→ EXERCISE
None of the images should appear in your copy. Transcribe the data in full.

→ STUDY MATERIAL
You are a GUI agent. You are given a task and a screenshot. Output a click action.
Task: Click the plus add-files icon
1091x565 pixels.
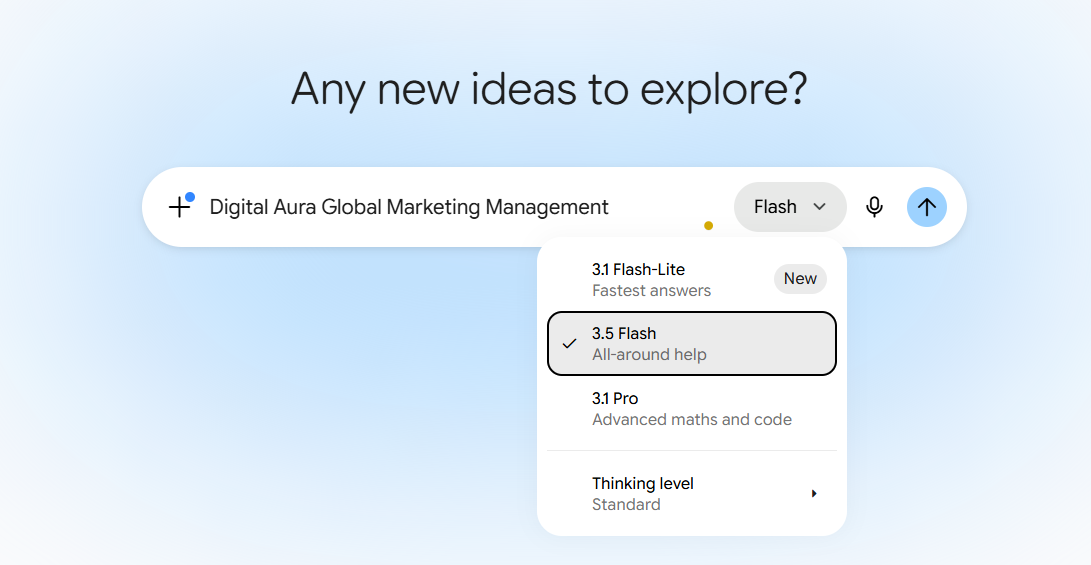click(180, 207)
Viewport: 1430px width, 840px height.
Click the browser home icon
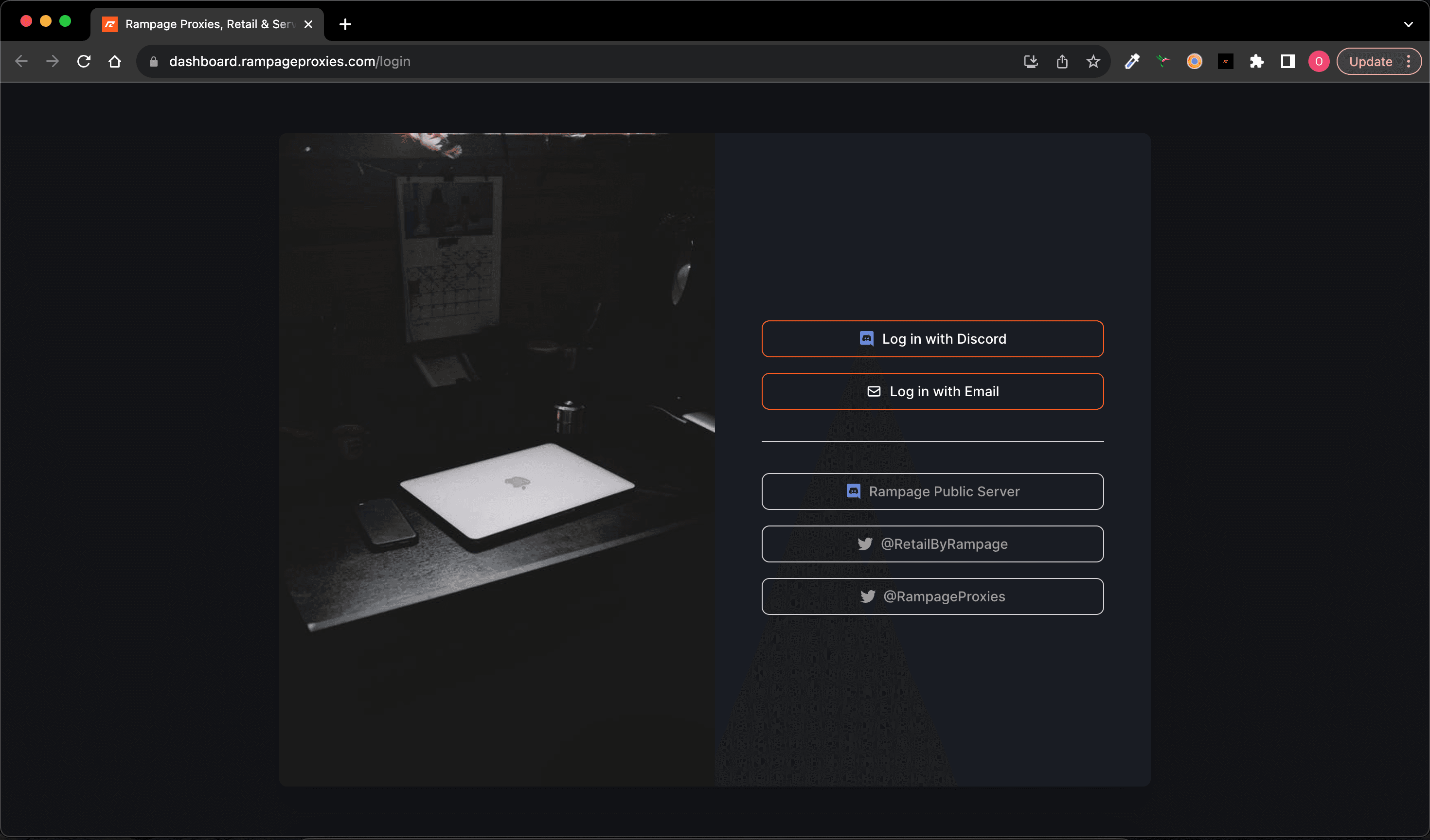point(115,61)
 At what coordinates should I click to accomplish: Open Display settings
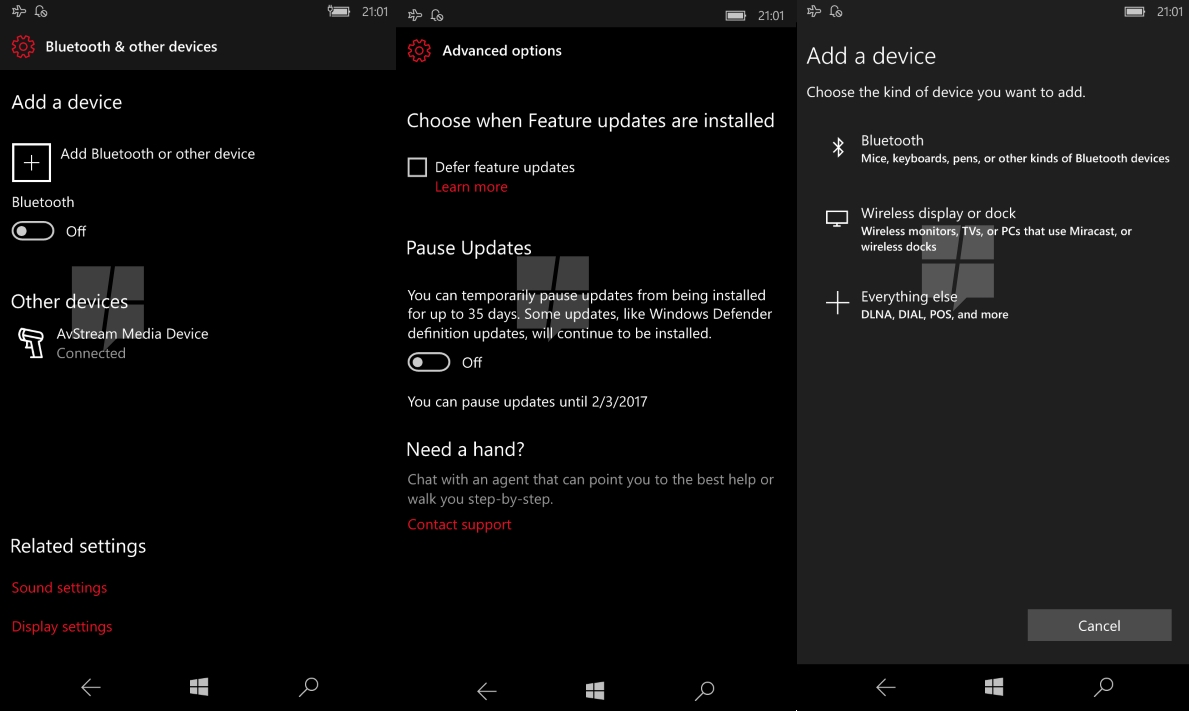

→ SOLUTION
You are a GUI agent. You are given a task and a screenshot. Output a click action.
Task: Click the plus add-files icon
1091x565 pixels.
click(180, 207)
Viewport: 1430px width, 840px height.
Click the browser home icon
point(115,61)
 At what coordinates should I click to accomplish: Open Display settings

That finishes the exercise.